PETROCHEMICAL INDUSTRY OF IRAN
 
 

 

 

Petrochemical industry in which petroleum hydrocarbons are processed in more valuable materials provides a variety of products with higher value-added. Nowadays, the products derived from this course of industry are widely used in all subsidiary branches. In view of the growing need of the world to petrochemicals and high value-added nature of this sector (50%-100%), after the end of the Second World War the petrochemical industry has witnessed special attention. The annual consumption of petrochemicals in the world amounts to 670 million tons, however, taking into account of 4 percent increase per year, it is expected that the world demand will hit 1 billion tons during the next decade. Iran holding 8.7 percent of the world crude oil reserves and 15.7 percent of gas resources with a population more than 62.8 million, located in a unique geographical situation offers best potentials to serve as a major producer of petrochemicals both in regional and global levels. The early days of petrochemical industry in Iran dates back to 1958 when Marvdasht petrochemical plant was established. Since then, up to the end of 1979 the government whether invested in or conveyed promissory note of about $2.4 billion in this sector. Some $697 million of the investment was allocated to the plants that were coming into operation and would increase the total output to 4.1 million tons. It should be noted that 3.8 million of the production mainly comprised of fertilizers that constituted much lower value-added.

 
Just before the Islamic Revolution in 1979, some plants such as Shiraz petrochemical plant, Razi chemical company, Abadan petrochemical industry, Kharq chemical company, Farabi and Pasargad chemical companies and Iran Carbon company came into operation. Furthermore, the government conveyed $1.74 billion promissory note to develop Shiraz petrochemical complex and Imam Khomeini port petrochemical complex containing annual capacities of each 1.2 million and 5.33 million tons, respectively. During the period of 1977-1988 due to some problems caused by the Revolution and imposed war, there was not any significant investment in petrochemical industry so that development plan of Imam Khomeini port petrochemical complex practically stopped. However, at the same time, the government consuming $380 million developed Shiraz petrochemical complex (Alkali-chlorine plant) which contained a capacity of 75,000 tons. In the meantime. the government investing a total budget of $1.88 billion implemented some other development projects such as Esfahan aromatic plant (193,000 tons), phosphate fertilizer (250,000 tons), Arak petrochemical complex (534,000 tons) and Shiraz methanol plant (84000 tons).
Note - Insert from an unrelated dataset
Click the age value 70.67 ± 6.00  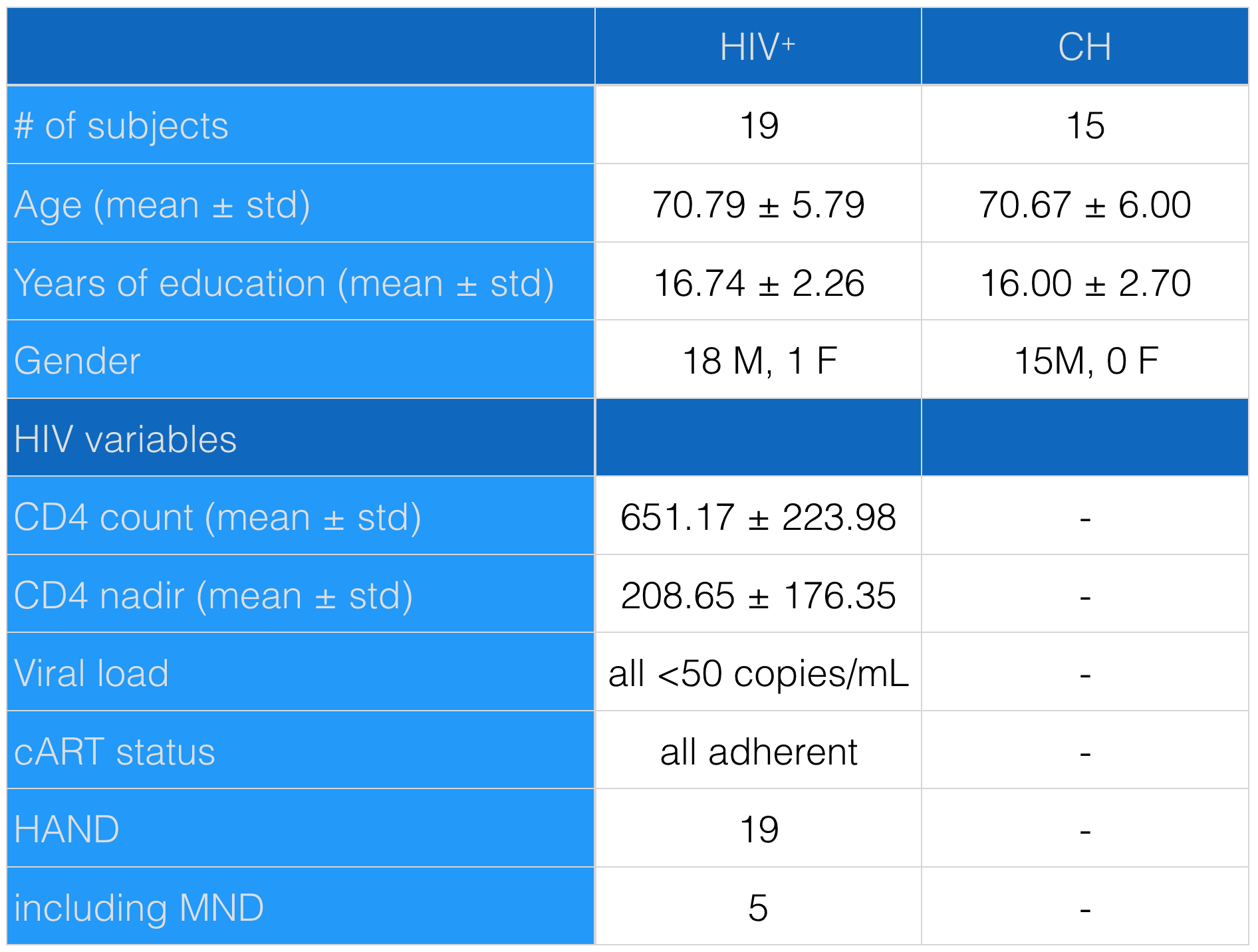pos(1084,204)
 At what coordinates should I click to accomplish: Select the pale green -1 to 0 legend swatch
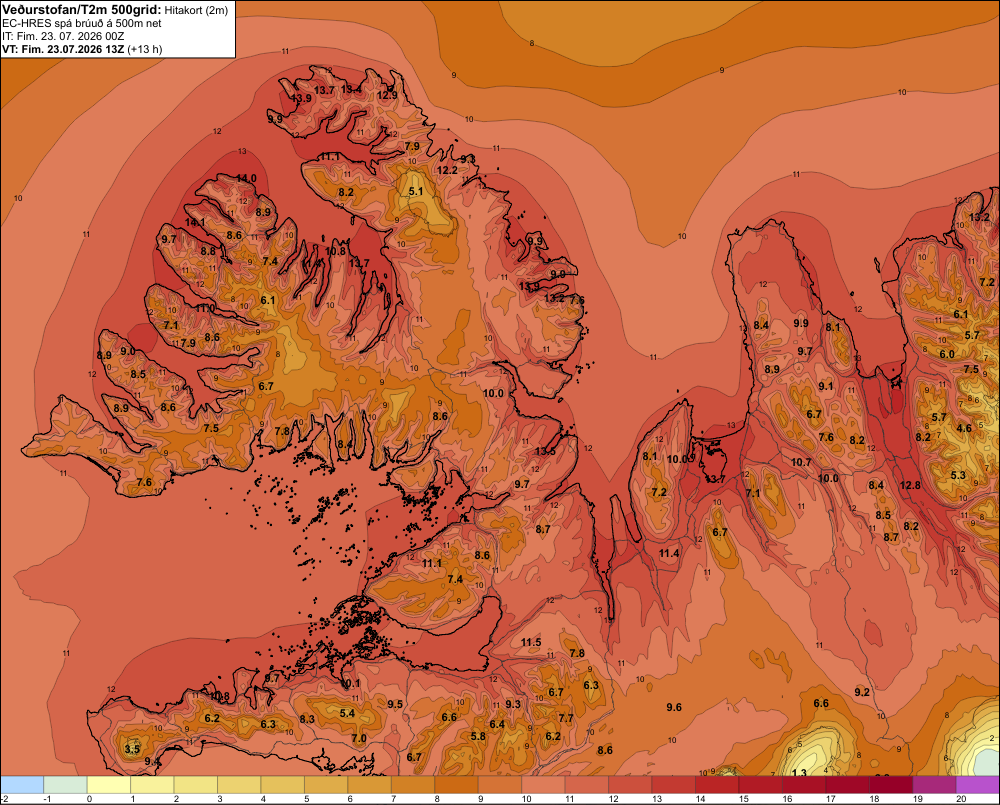[65, 785]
During the war period annual production of petrochemicals decreased to 800,000 tons, nevertheless, by the end of the war, since 1990 to 1997, the government invested some $7.2 billion in this sector to increase the annual output to 13,105 million tons. This figure indicates that the production during seven years has been four-folded. It is predicted that the total capacity of petrochemical industry by the end of the Third Development Plan reach 38 million tons per year and the worth of the products derived from this sector be increased to $7 million.
 

 

 

The share of petrochemical industries in Gross National Production (GNP) and non-oil export currently are 0.75 and 19 percent, respectively. In this context, Iran retains merely 0.5 percent of share in global petrochemical production and 1.8 percent of portion in world trade of petrochemicals. Iran is attempting to increase its share in global export market to 3 percent by the year 2005, which is the ending year of the Third Development Plan. According to this, foreign exchange revenue of the country earned by the export of petrochemicals is expected to increase from currently perceived amount of $600 million to $4 billion by the end of the Third Development Plan. On this basis, Iran has concluded many agreements with international petrochemical companies from Germany, England, Malaysia, and some other countries to establish new plants and upgrade presently operating units. There are also some plans that are passing evaluation and funding processes. Considering the petrochemical plants, which are being constructed in the region, it seems that the Persian Gulf is liable to gain the most significant position in production and export of petrochemicals. Nevertheless, apart from Iran, all other Persian Gulf littoral states face much limited markets to assimilate petrochemical products. So, taking into account of the vast area of land and great population, Iran is quite competitive to play a major role in production and export of petrochemicals.